Большой проблемой стало воспрепятствовать эвакуированным вернуться назад, в Згу, к чему многие очень стремились. Поэтому и здания, и весь периметр Каймы тщательно охранялся. Встал вопрос… о принятии радикальных мер, которые смогли бы…
Взгляд учёной дамы тускнел – терялся. Речь утратила прежний напор. – Наверное, об этом лучше расскажут более компетентные господа.
– Не в компетенции дело, – строго сказал генерал Паслён, – Компетенции нам друг у друга не занимать. Конкретнее? Да. Встал вопрос. И не решать его было нельзя.
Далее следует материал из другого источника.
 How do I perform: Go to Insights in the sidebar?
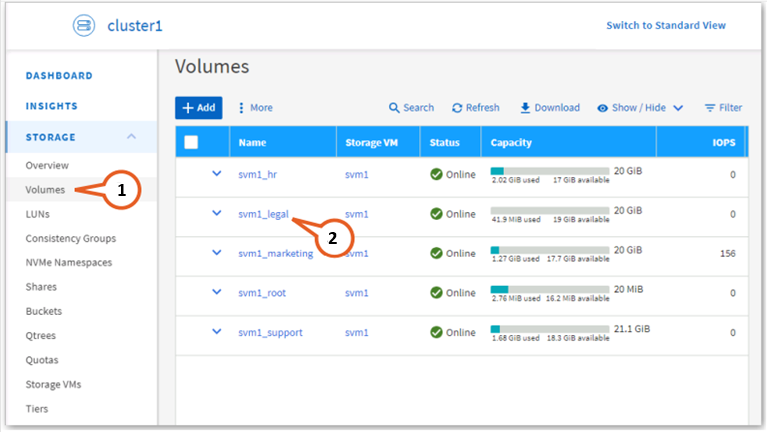pyautogui.click(x=52, y=106)
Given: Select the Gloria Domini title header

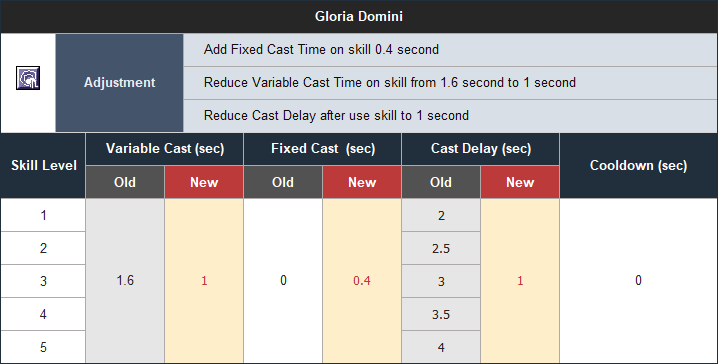Looking at the screenshot, I should click(359, 16).
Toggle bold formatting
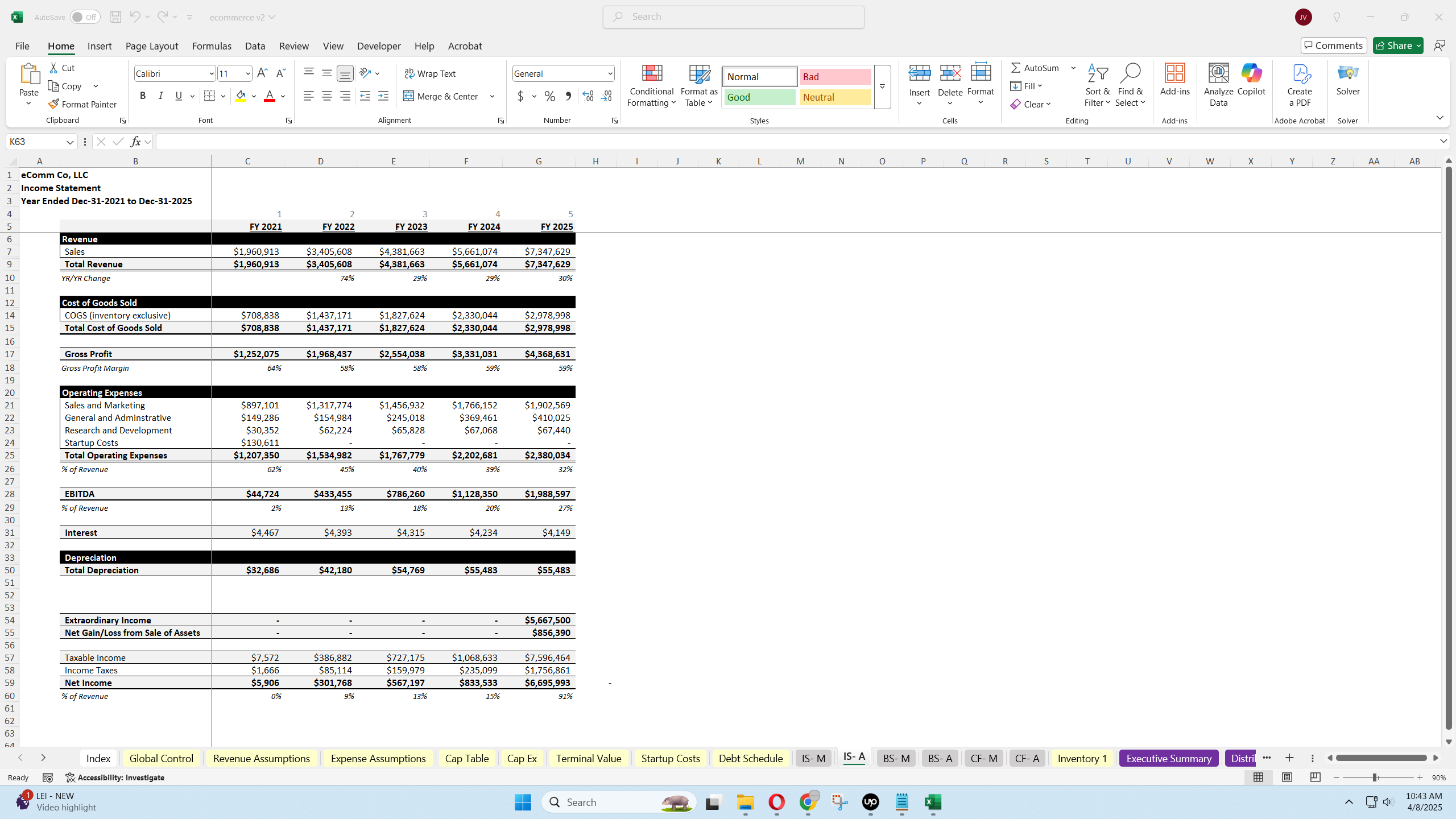Viewport: 1456px width, 819px height. point(143,96)
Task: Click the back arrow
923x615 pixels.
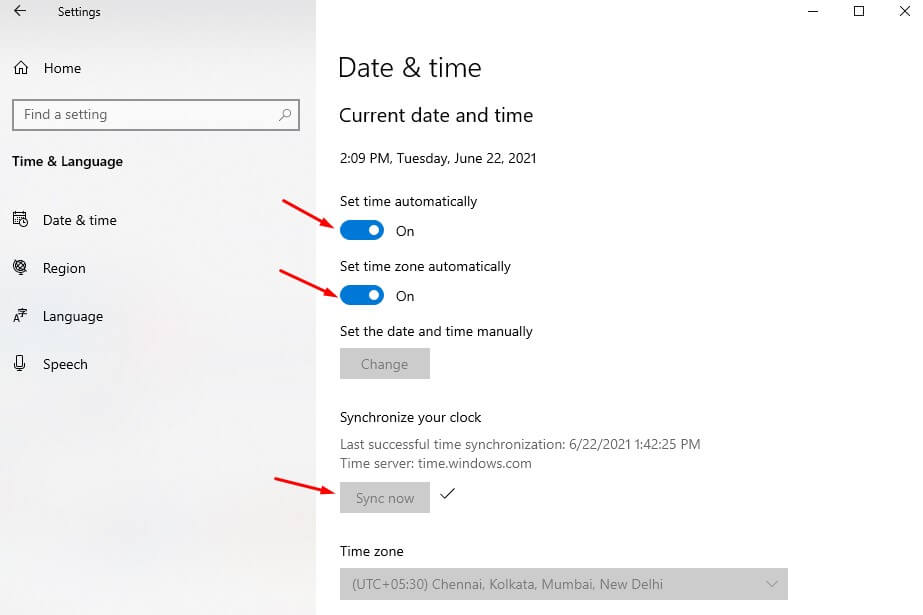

И не амбиции наши, как, вероятно, вы думаете. И не карьеры и не личные выгоды – смею уверить. Плевали мы на выгоды, на карьеры. Когда дело принимает такой оборот. Судите сами – около пяти тысяч человек, выведенных из строя, не поддающихся лечению, оголтело рвущихся назад в Згу, к этому проклятому Стволу, откуда исходят эти проклятые излучения. Они не задерживаются ничем, ни слоем земли, ни бетоном, ни свинцовыми экранами. Они действуют на большой территории и зона действия их увеличивается, и интенсивность их возрастает, они превращают людей в параноиков, в задумчивых безвольных идиотов.
– Не совсем так, – возразила Муравьёва, – Категории психиатрии в данном случае не…
– В безвольных идиотов! Которые любыми ухищрениями пытаются вырваться из-под стражи, вернуться назад. Чтобы стать ещё большими идиотами. Вся территория за Каймой брошена без надзора. И границы Каймы раздвигаются. Что происходит? Что произойдёт? Уж, наверное, ничего хорошего.
– А вы спросили тогда хотя бы у одного из нас, згинцев, сподобных? Что происходит? Что надо делать? Чего не надо делать? – остро взблеснула глазами Вела, слишком остро, я снова взял в ладонь, слегка сжал её пальцы – «спокойней, спокойней», – Вы вспомнили о нас сейчас, когда сделано то, чего не только нельзя было делать, о чём нельзя было даже думать.
– Сподобные – несподобные… – озабоченно проговорила Муравьёва, – В этом аспекте мы не обследовали згинцев. Здесь наше упущение. Хотя мы предполагали, что имеются таковые.
– Для нас вообще непостижимо, – сказал я, – Как можно исследовать явление, причём столь крупномасштабное, без участников этого явления? Как можно изучить феномен Зги без самих згинцев?
– Мы работали, общались с некоторыми згинцами, – ответила Муравьёва, – С оставшимися, в основном пожилого возраста. Но, честно говоря, от них было мало проку.
– Ладно, – заключил я, – Было – не было. Можно – нельзя. Что теперь рассуждать. Итак, вы решили взорвать в Стволе атомный заряд, чтобы погасить излучения. Клин клином, что называется, да?
– Вначале мы хотели взорвать обычный заряд, и полностью заблокировать Ствол, соединяющий объект с поверхностью, – объяснил генерал Ниткин, – Но наблюдения показали, что даже тысячеметровый слой земли не является большим препятствием для излучений. Потом возникла идея произвести в Стволе закрытый взрыв небольшого ядерного устройства, направив его ударную волну и радиационное излучение вниз, на объект. Поскольку объект нематериален, разрушить его было нельзя. Но радиация, световой удар и температура должны были воздействовать на излучения объекта и полностью их нейтрализовать. Очень непросто было получить разрешение на это. Мы получили. Ситуация была чрезвычайной, угрожающей, и других мер защиты у нас не было. Специалисты провели расчёты и подобрали необходимый по мощности заряд.
– Расчёты? – удивилась Вела, – Вы умудрились рассчитать неисследованный нематериальный объект, не имея представления о его природе?
– Расчёты априорные, вероятностные, – неохотно процедила Муравьёва, – По гипотетической модели. Не все были согласны с расчётами. И вообще, с этой идеей.
– Ну и что потом, после взрыва?
– Сразу после взрыва закрылась Кайма, – ответил Паслён, – Стала непрозрачно белой и непроницаемой для людей и техники.